The Bank of England cut its benchmark rate by 25 basis points today, but the decision revealed a more divided committee than expected. The final vote was 5–4 in favor of the cut, a more hawkish outcome than the 7–2 split anticipated by markets.
In a rare move, the MPC required a second round of voting to reach a decision. The initial vote saw four members favor a 25 bp cut, four vote for no change, and one member—BoE’s Taylor—supporting a 50 bp cut. Taylor ultimately shifted his vote to 25 bps in the second round, giving the majority needed to implement the reduction.
Governor Andrew Bailey reiterated that while inflation and growth risks remain elevated, the rate path has become more uncertain. He emphasized that policy is still restrictive, and warned against cutting too quickly or too deeply. Bailey also pointed to softer-than-expected pay growth in May and signs that businesses are delaying investment decisions.
Deputy Governor Ramsden acknowledged that the persistence of UK inflation has surprised the MPC, noting the role of supply-side constraints and highlighting a wide 2–4% estimate range for the UK’s neutral rate.
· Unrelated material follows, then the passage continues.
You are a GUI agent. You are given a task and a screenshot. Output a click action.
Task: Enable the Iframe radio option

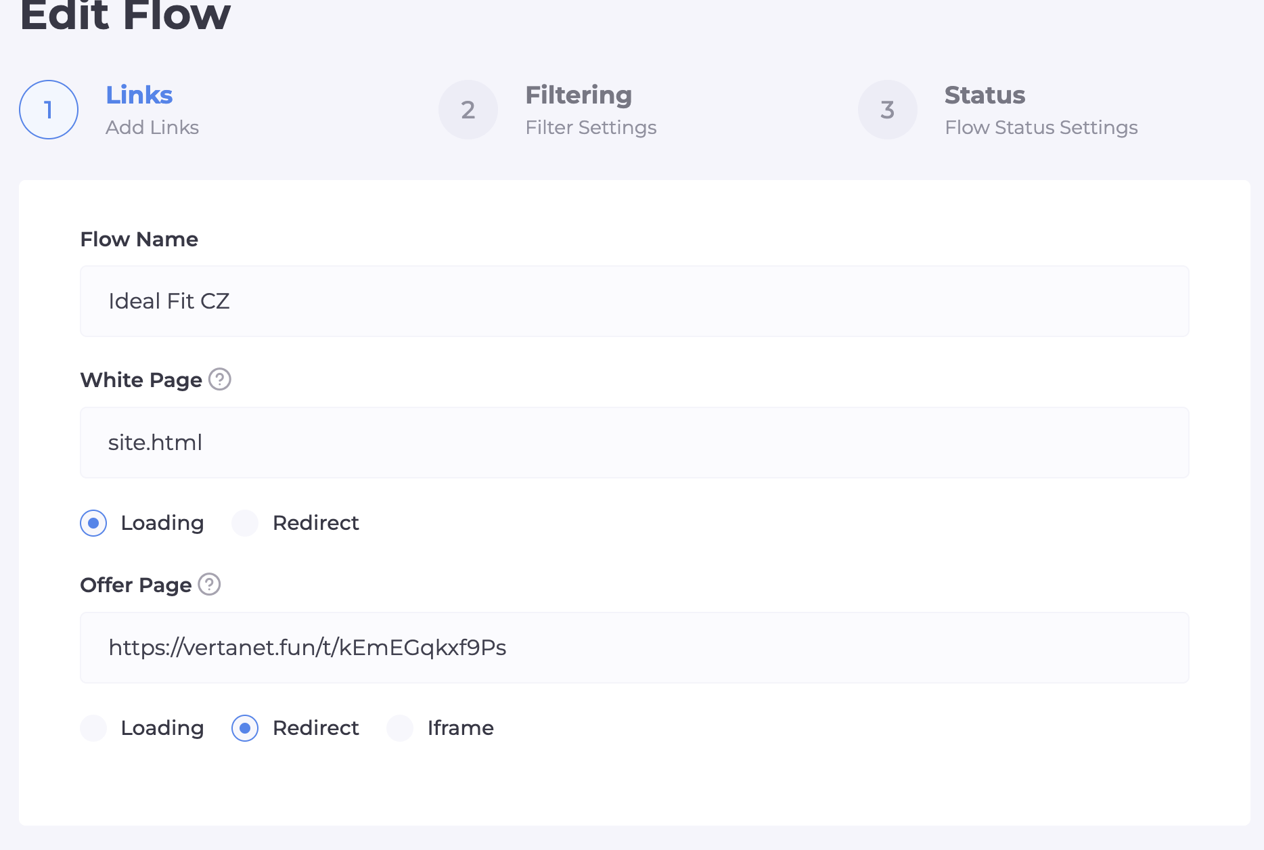[x=400, y=728]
Other officials echoed concerns about weak activity growth, and downplayed the idea that rising borrowing costs reflect doubts about the BoE’s credibility.
Bailey dismissed recession fears, stating that his outlook hasn’t changed much since May, and clarified that the recent upward revision to 2025 GDP was driven by new data, not a shift in the committee’s broader economic view.
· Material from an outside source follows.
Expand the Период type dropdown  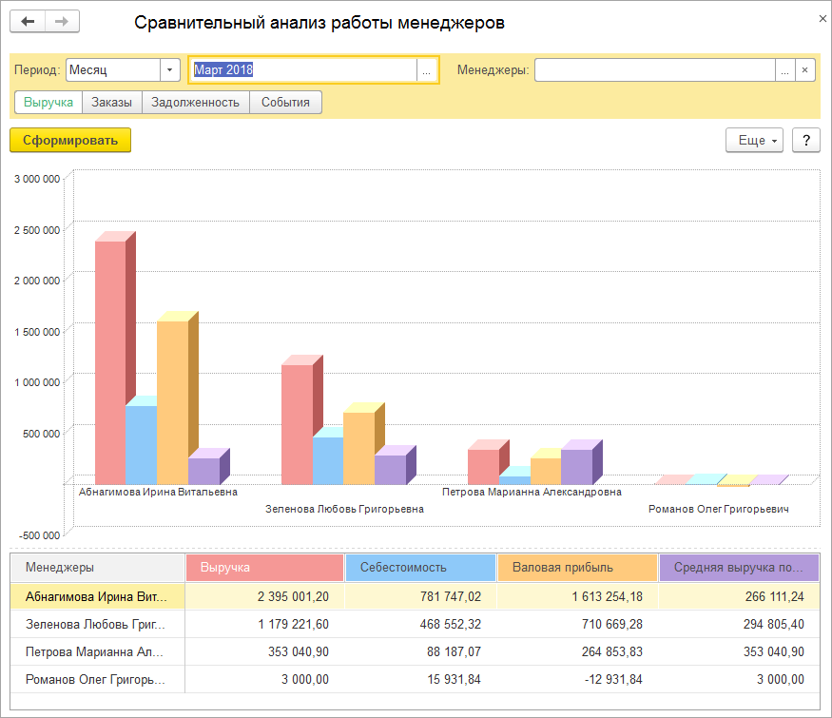tap(169, 70)
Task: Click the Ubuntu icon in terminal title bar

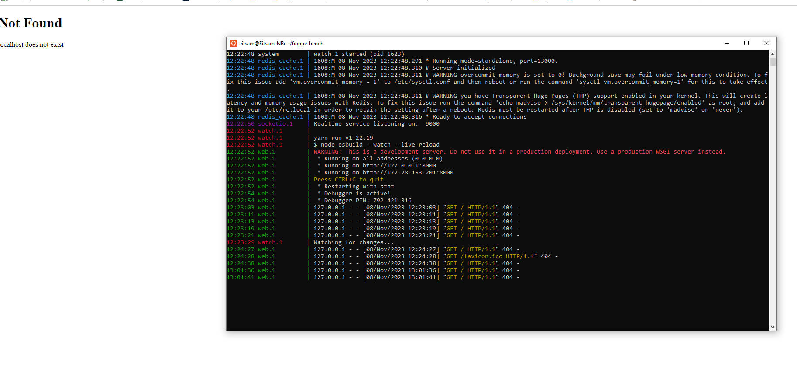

Technically, the GBPUSD extended its bullish momentum today, breaking decisively above the 38.2% retracement of the July 1–August 1 decline at 1.33865 and clearing a key swing area between 1.33607 and 1.3378 (highlighted by green circles on the chart). That zone, previously acting as resistance, has now turned into support following the Bank of England decision. The pair is also moving firmly above its 100-day moving average, currently at 1.33535, marking a significant shift in the near-term technical bias.
This breakout above multiple key levels — the 100-day MA, the swing area, and the 38.2% retracement — confirms a bullish technical reversal after a persistent downtrend since early July. The next major target lies at the 50% midpoint of the July–August move at 1.3463, which sits within a broader resistance zone between 1.3451 and 1.3467. A break and hold above this area would further strengthen the bullish outlook.
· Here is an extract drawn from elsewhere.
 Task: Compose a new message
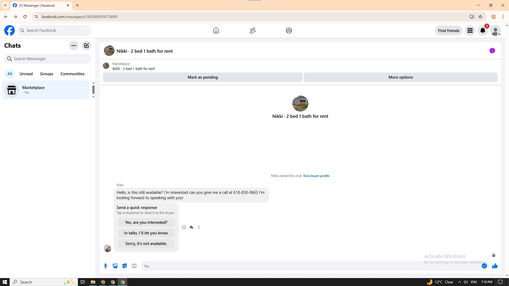(x=86, y=46)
Taking a broader look at the daily chart below, the trend for the year before the recent decline from the July 1 high, has been to the upside. The price bottomed in January, and trended higher into July. The more recent price decline below the 100-day moving average put that trend into question, but the low price on the move to the downside since the July 1 high could not reach the 38.2% retracement of the longer term move up from January low.
That failure to extend below the 38.2% retracement kept the buyers in the long-term more in control and in play. The break back above the 100-day moving average yesterday and the run higher today solidified the buyers control.